Oxidation, solution and subsequent downward movement of the valuable ore minerals, lead
to the concentration of useless residual materials and some of the desiccated products of oxidation
upon the surface, where the orebody had its outcrop and there together form an
intensely oxidized, weathered or decomposed rock known Gossan or Cap-rock.
The gosaan is made up of principally of limonite, gangue minerals and some of the oxidised
products of the ore minerals and sometimes serves as an indication for the occurrence of useful ore
deposits underneath.
Therefore mineral deposits formed as a result of secondary processes such as leaching of the
ore components and their subsequent concentration at lower depths is known as process of
secondary enrichment. Very important sulphide deposits are formed by oxidation and supergene
enrichment processes.

J. Evaporites
Evaporites are water-soluble mineral sediment (chemical sediment) that result originally
precipitated from saline solution concentrated and crystallization by solar evaporation from an
aqueous solution. Evaporites found in both marine and non-marine environments. However most of
the evaporites are derived from bodies of Sea-water, but under special conditions. Inland lakes may
also give rise to evaporite deposits, particularly in regions of low rainfall and high temperature.
Evaporites experiences net evaporation, the concentration of the ions dissolved in that water rises
until the saturation point of various materials is exceeded and minerals precipitate or crystallize.

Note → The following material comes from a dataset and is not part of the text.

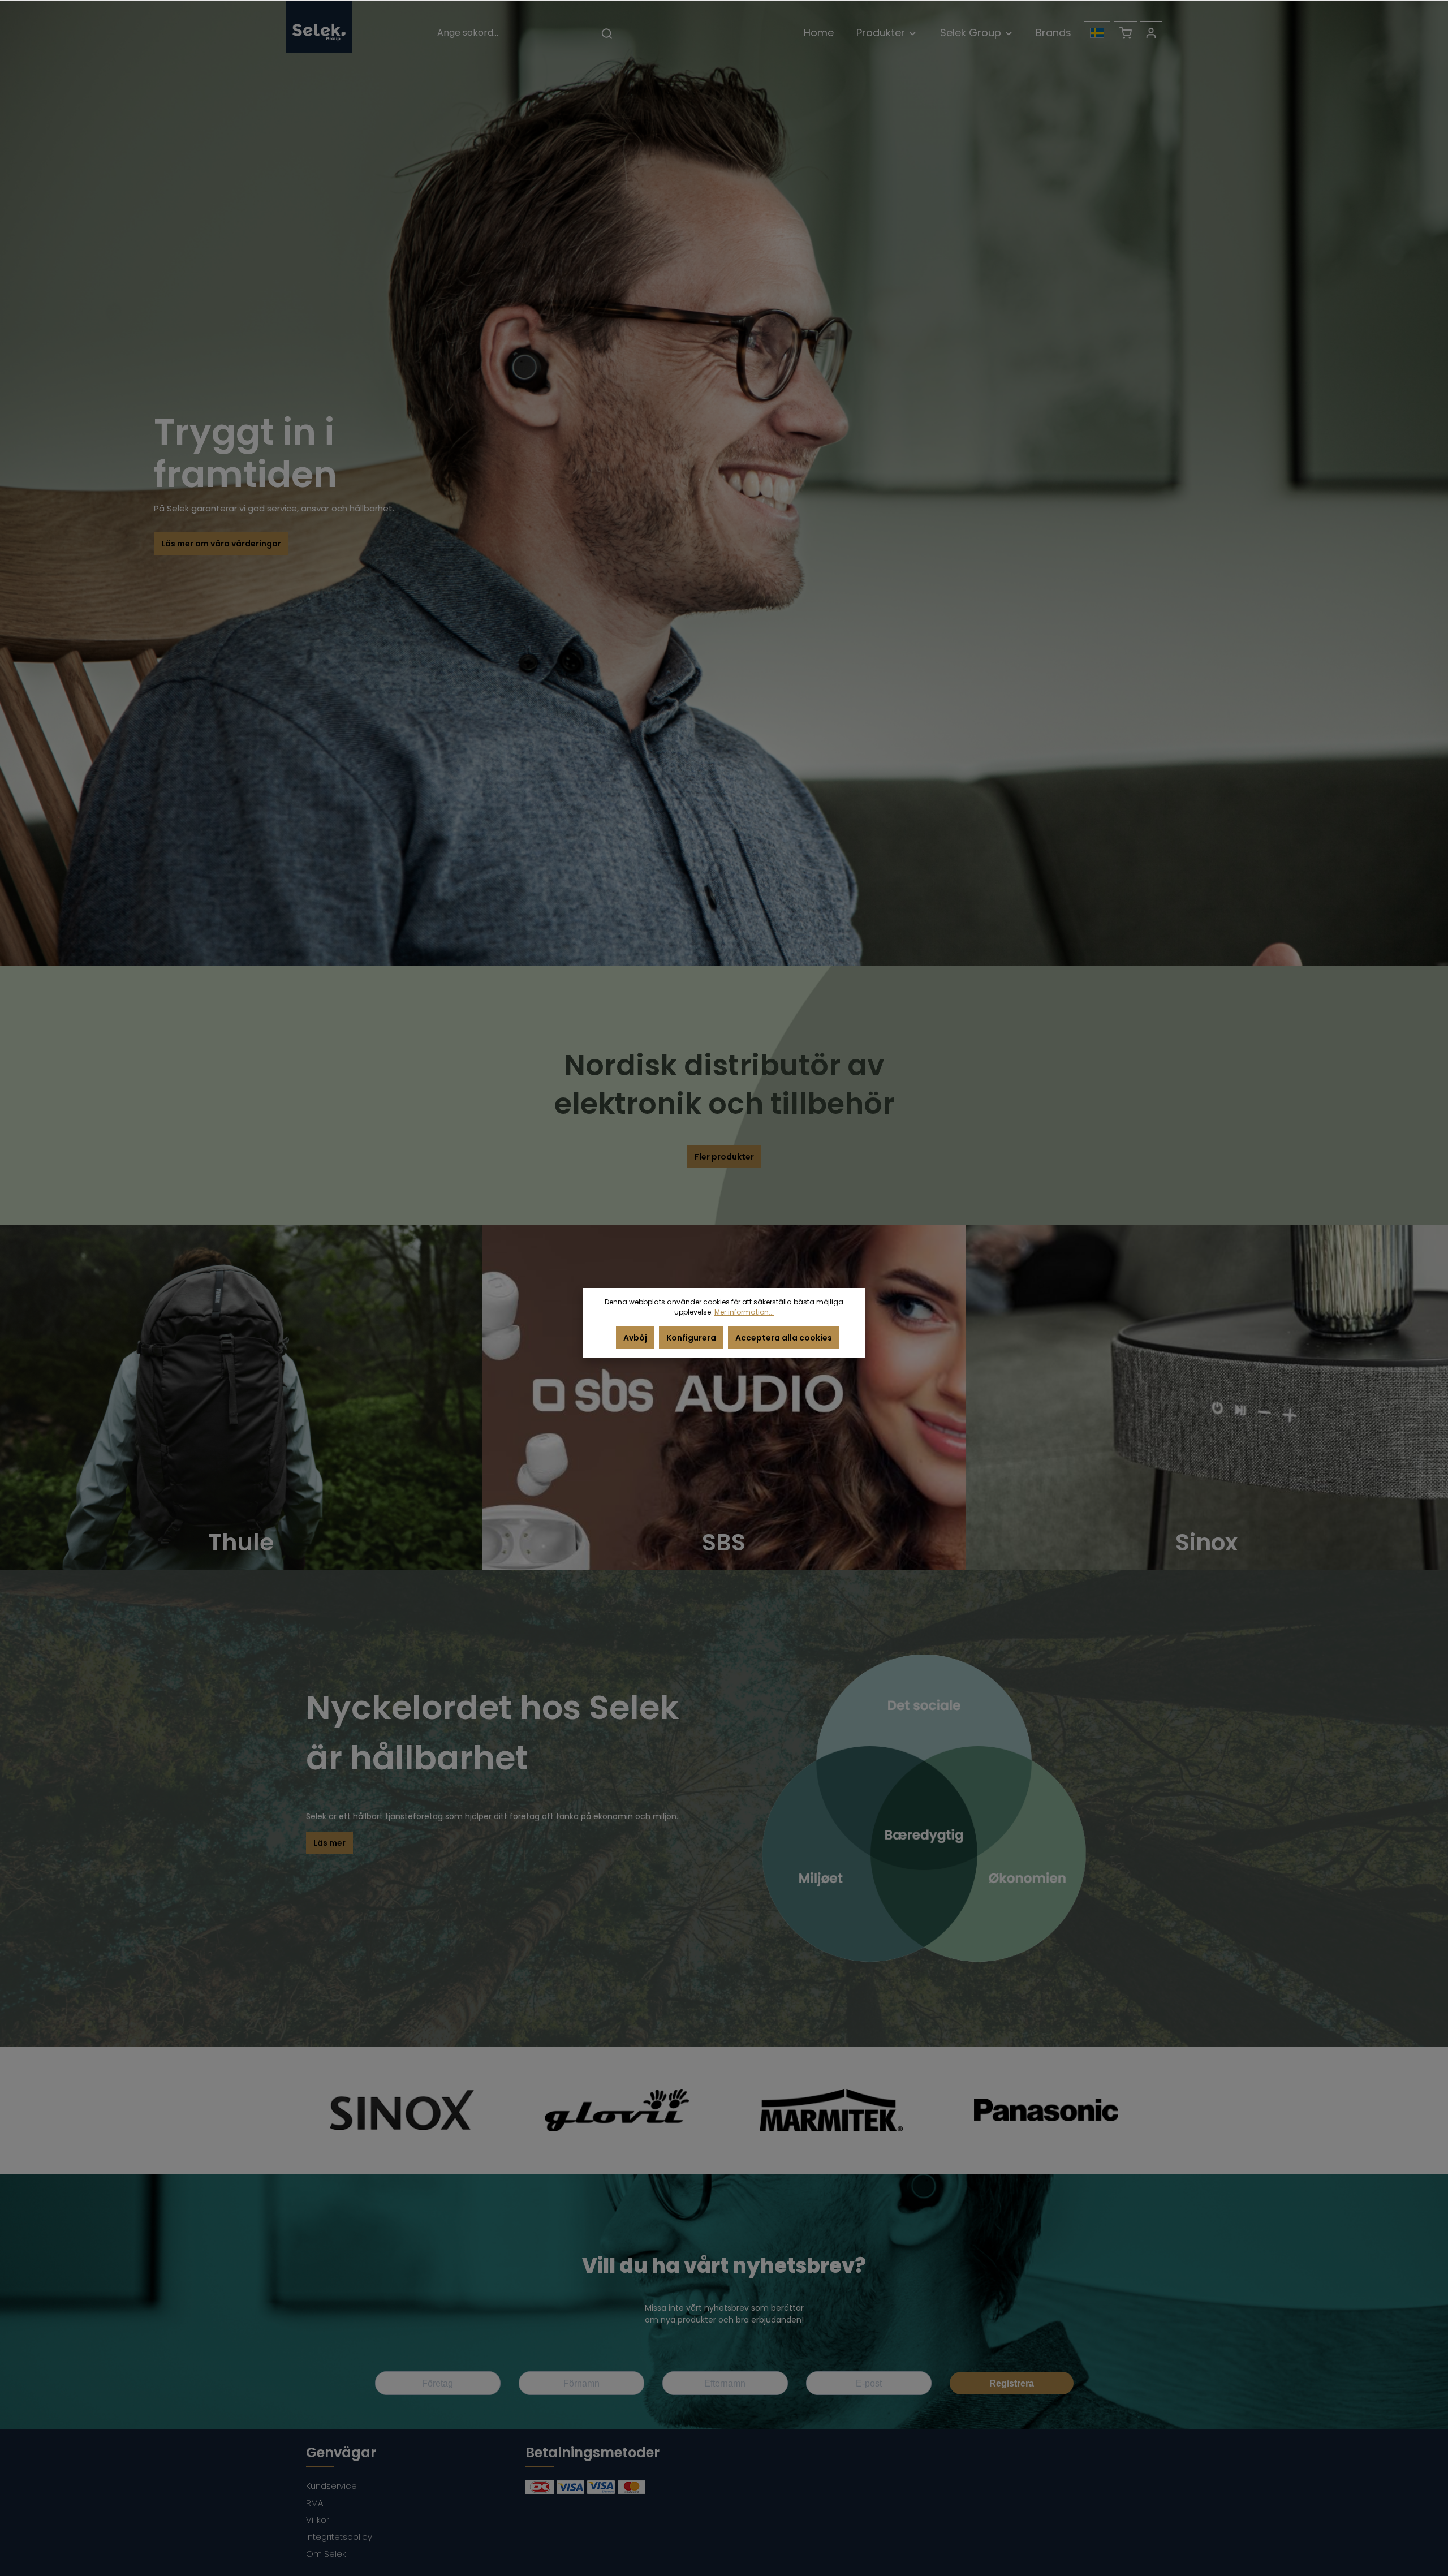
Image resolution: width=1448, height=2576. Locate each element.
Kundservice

The chief minerals which occur as evaporation deposits are calcite, anhydrite, gypsum,
halite, sylvite etc. Many of these minerals are economically significant.
Evaporation proceeds most rapidly in warm, arid climates. In the evaporation of bodies of
saline water, concentration of the soluble salts occurs and when super saturation of any salt is
reached, that salt is precipitated. The factors controlling the deposition of evaporite minerals are
solubility contents, temperature and pressure, depositional environment and seasonal and climatic
changes.

K. Metamorphic deposits:
Metamorphism is a natural process of change brought out in rocks of all types when
subjected to changed conditions of temperature, pressure and chemically active fluids. In this
process, pre-existing rocks and minerals of economic value may undergo metamorphic changes.
Such deposits may be simply called as metamorphosed deposits. In a truly metamorphic deposit,
however, new minerals or rocks of some economic value are formed as a result of metamorphic
changes. Examples of this type include marble deposits formed from metamorphism of limestone,
slate deposits formed from metamorphism of shales and refractory minerals like kyanite, silimanite,
andalusite, the insulating minerals like muscovite, asbestos and abrasives like garnet and corundum
and many others like iron ores, copper, graphite etc.